Frank-Starling's law explains why athletes have high stroke volumes: their ventricles stretch further during filling, generating a stronger contraction the next beat. Strength training does not produce the same effect — only endurance training meaningfully grows EDV.
Drugs hit each lever in turn. Beta-blockers reduce contractility and heart rate (lowering oxygen demand). ACE inhibitors and ARBs lower afterload. Diuretics lower preload. Inotropes like dobutamine raise contractility for short-term rescue in shock. The stroke volume calculator can be used to gauge how a drug change is expected to shift the numbers before the next echo.
Stroke volume in heart failure
In HFrEF, the ventricle is dilated and weak: EDV is high, contractility is low, ejection fraction crashes below 40%, and stroke volume usually falls to 40-60 mL. The body compensates with sympathetic activation (faster heart rate) and renal sodium retention (more preload). Both compensations work in the short term and become harmful in the long term — the classic neurohormonal trap.
This calculator is an educational tool. Stroke volume estimates do not replace echocardiography or clinical examination. Symptoms of heart failure — breathlessness, leg swelling, sudden weight gain, fatigue — require evaluation by a clinician. Call emergency services for chest pain or sudden, severe shortness of breath.
Common stroke volume mistakes
The most frequent error is conflating stroke volume with ejection fraction. A patient can have a normal EF but a low stroke volume if the ventricle is small (restrictive cardiomyopathy, severe hypovolemia, cardiac tamponade). The opposite is also true — dilated cardiomyopathy can produce a near-normal stroke volume despite a low EF, because EDV is enlarged.

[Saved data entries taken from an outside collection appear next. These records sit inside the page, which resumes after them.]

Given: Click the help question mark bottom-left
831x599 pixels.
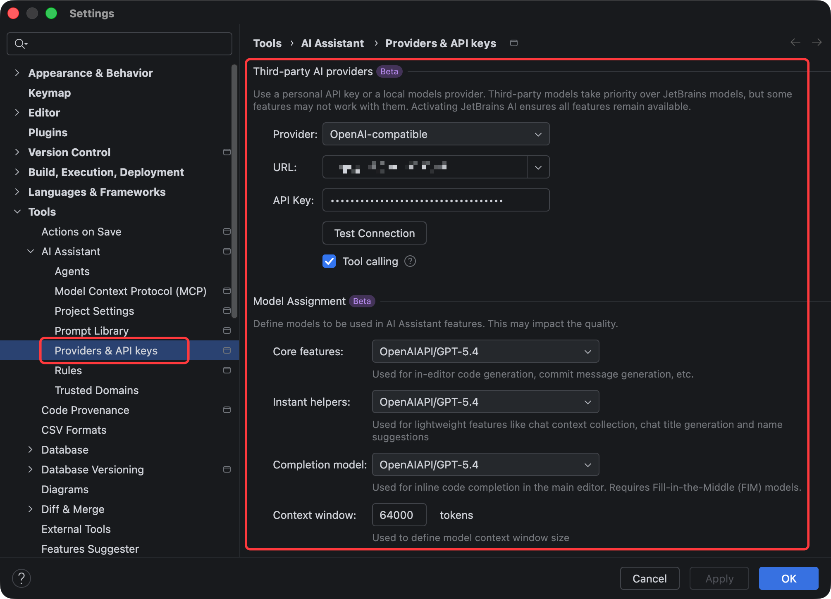Looking at the screenshot, I should pos(21,578).
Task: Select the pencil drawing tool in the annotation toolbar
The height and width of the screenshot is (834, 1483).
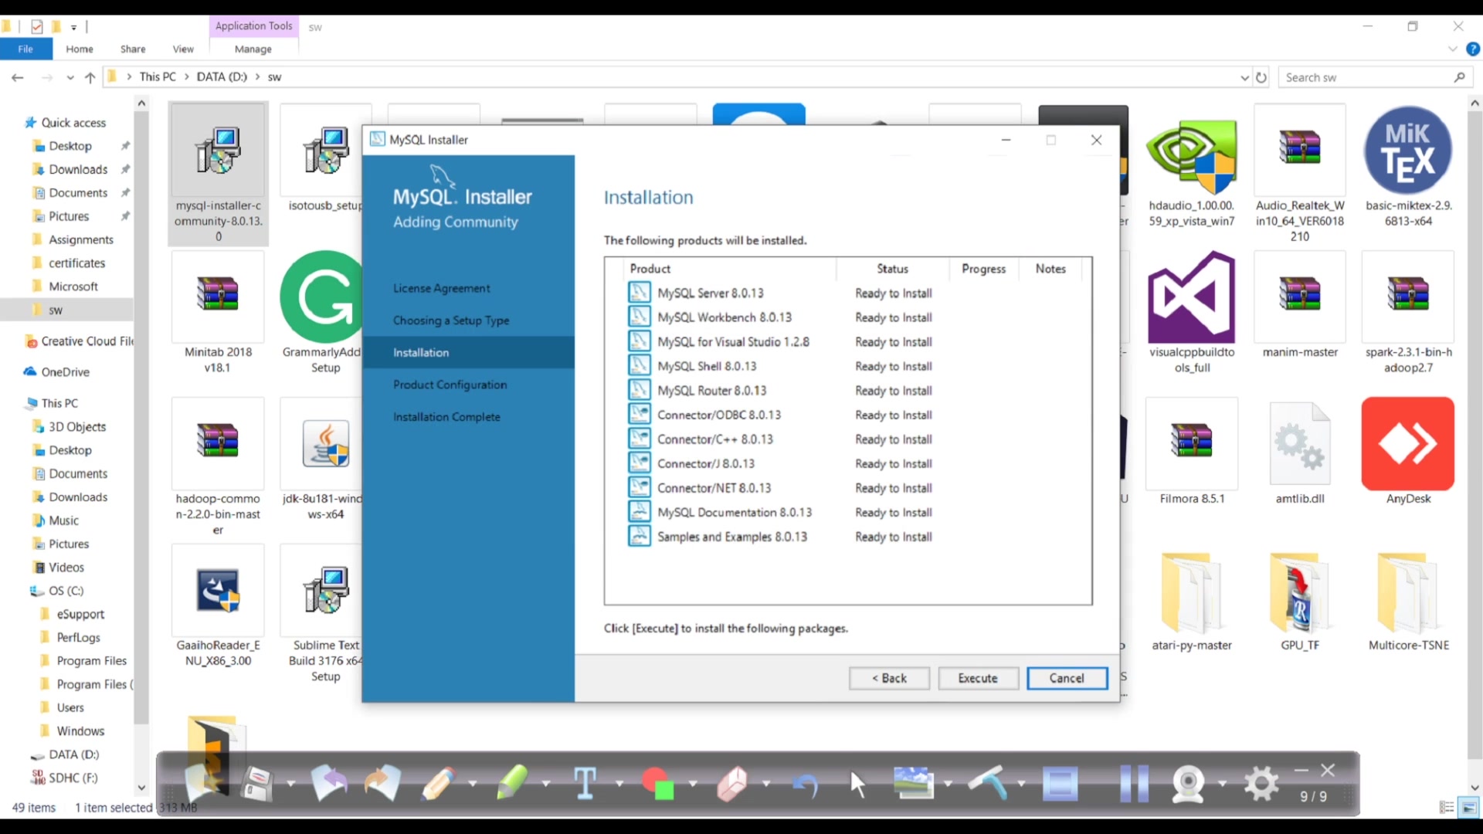Action: [438, 782]
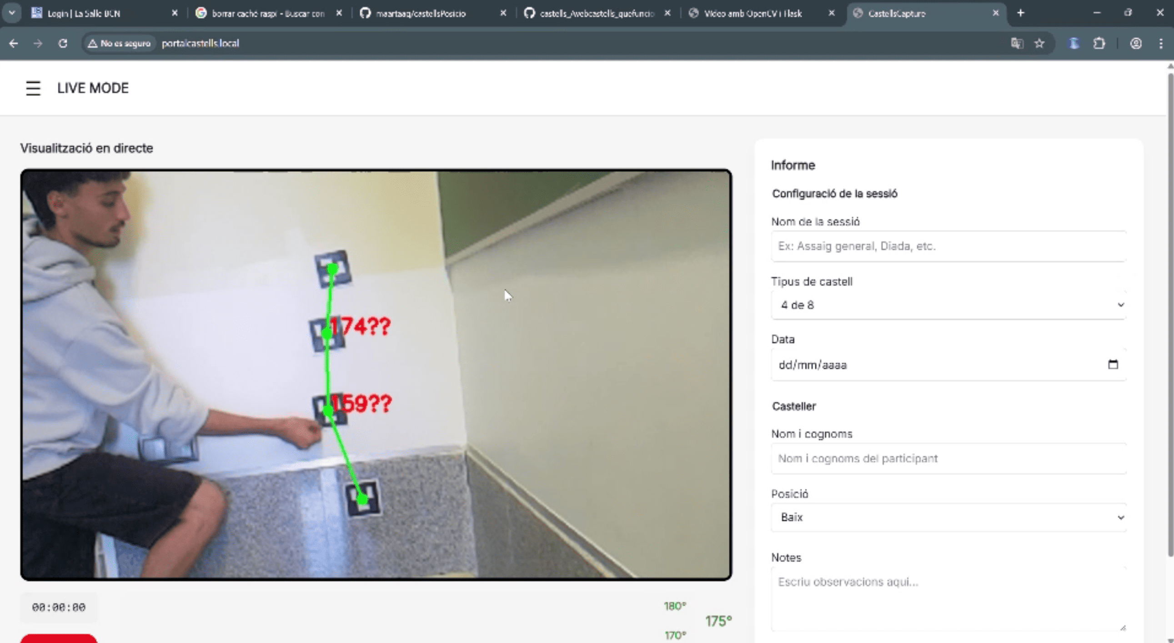Click the Nom de la sessió input field
The height and width of the screenshot is (643, 1174).
point(948,246)
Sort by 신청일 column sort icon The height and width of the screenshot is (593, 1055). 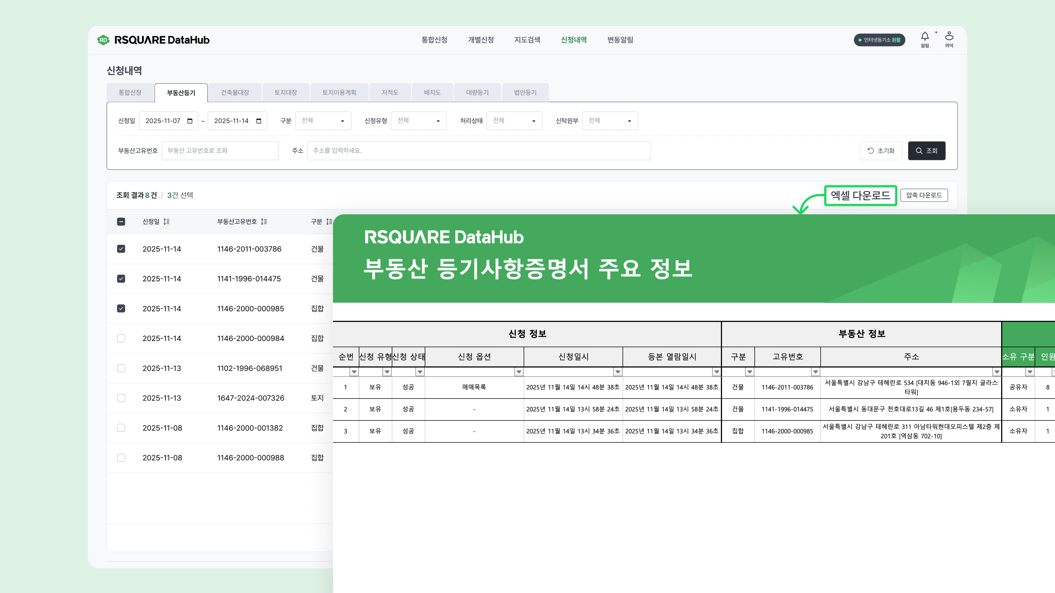click(x=166, y=222)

Operator-dependent echo measurement is the second source of error. EDV and ESV depend on the imaging plane and on whether the tracer captures the true endocardial border. Inter-observer variability of 10-15% is normal, which is why serial measurements use the same sonographer when possible. The American Society of Echocardiography publishes specific protocols (the biplane disk summation, often called Simpson's method) to reduce this drift.